Pada tahun 1938, muncul sebuah perkumpulan seniman lukis yang mendasari gerakannya dengan jiwa nasionalisme yang tinggi. perkumpulan seniman lukis tersebut disebut PERSAGI. Para  anggota yang tergabung didalamnya saling mendidik satu sama lain tanpa bekal metode yang benar. Kelompok ini memang tidak mementingkan teknik, namun lebih mementingkan isi jiwa. Anggota PERSAGI antara lain adalah Agus Jaya ( Ketua ), S. Sujoyono ( juru bicara ), L. Sutiyoso, Rameli, Latief, Hebert Hutagalung, Abdul Salam, Otto Jaya, Emiria Sunasa dan Surono.
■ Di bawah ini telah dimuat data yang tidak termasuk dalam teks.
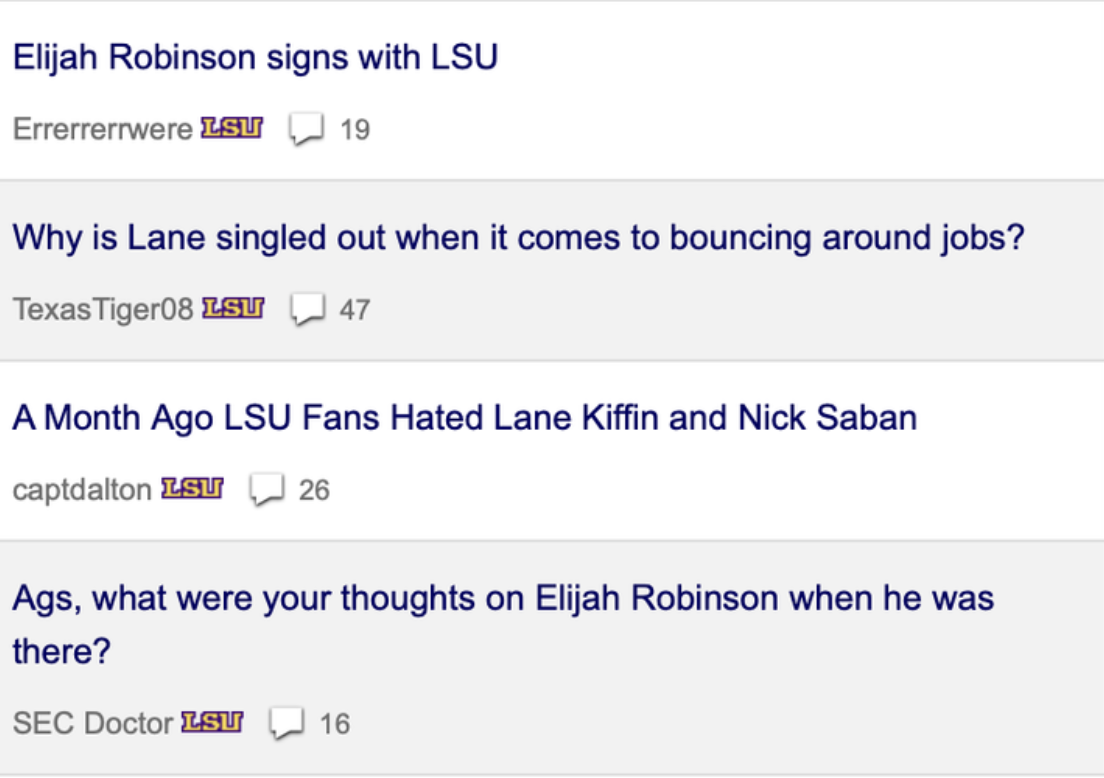View the profile of user Errerrerrwere
The width and height of the screenshot is (1104, 778).
(x=103, y=130)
Tujuan PERSAGI tersebut adalah mengembangkan seni lukis dikalangan masyarakat Indonesia dangan mencari corak Indonesia baru. Salah satu tokohnya, Sujoyono melarang para generasi muda untuk menjadi seniman penjiplak. Ia terkenal dengan ungkapannya bahwa seni adalah jiwa ketok.
Masa setelah PERSAGI adalah masa pendudukan Jepang yang berlangsung antara tahun 1942 – 1945 Jepang mendirikan Poetra ( Poesat Tenaga Rakjat ) dimana kesenian diberi kesempatan luas untuk tumbuh. Pada tahun 1943, Affandi mengadakan pameran tunggalnya yang kemudian  dilanjutkan dengan adanya pameran gabungan karya - karya Affandi dan Basuki Abdullah serta pelukis - pelukis lainnya. Setelah peristiwa Proklamasi 17 Agustus 1945 dicatat sebagai masa pendirian sanggar - sanggar. Pertumbuhan seni rupa berjalan terus hingga tahun 1950 dimana lahir lembaga - lembaga pendidikan kesenian formal seperti Akademi Seni Rupa ( ASRI ) Yogyakarta dan Balai Perguruan Tinggi Guru Gambar yang kemudian menjadi bagian Seni Rupa ITB yaitu sebuah lembaga yang khusus mendidik calon seniman dan guru gambar.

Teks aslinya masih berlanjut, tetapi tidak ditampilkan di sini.